The original series was based on a novel written by a former political insider, Michael Dobbs, chief of staff at Conservative Party headquarters before he took up his pen. So it’s no surprise that the British party politics ring true. And the storyline makes far more sense in Britain than in the United States: The plotting begins when Mrs. Thatcher is ousted and Henry Collingridge takes over the party leadership, and thus the prime ministership. Collingridge ascended to that position thanks to Francis Urquhart’s backroom manipulation—but when Urquhart meets with the PM to learn which of the great offices of state will be his reward, he discovers that Collingridge plans to keep him in the whip’s office, where his dark arts are needed more than ever. For the rest of the mini-series, Urquhart dedicates himself to destroying Collingridge and insinuating himself into his job.
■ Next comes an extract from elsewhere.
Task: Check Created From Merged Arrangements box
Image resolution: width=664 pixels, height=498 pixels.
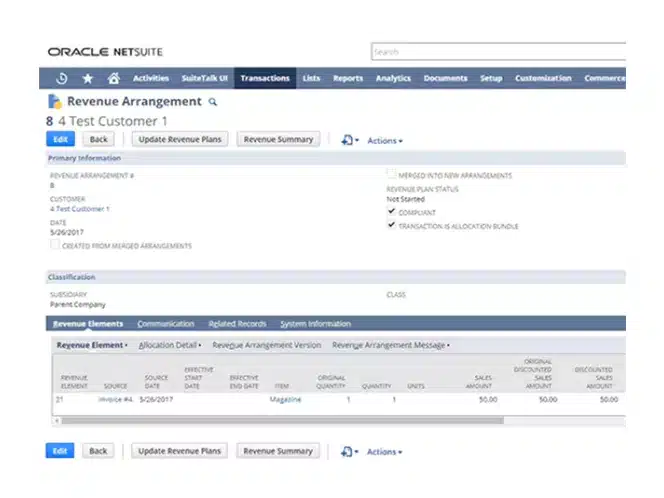Action: coord(54,245)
You can perhaps see the problem that faced the creators of the U.S. version: In 1990, the Conservative Party put the power to elect its leader in the hands of MPs; indeed, the Tories dumped Mrs. Thatcher and installed John Major as party leader and prime minister in the same year that the series first aired. (Party members now have a bigger role in the pick.) The U.S. electoral system doesn’t work like that. The American House of Cards begins with Underwood’s discovery that the president-elect is reneging on his promise to nominate him to be secretary of state, because he needs Underwood to wield his considerable influence in Congress. The path to U.S. secretary of state is far less clear than the route to leader of the British Conservative Party.

Does that mean the American version is doomed to fall short? Maybe. But we won’t know for sure until House of Cards hits Netflix on Friday.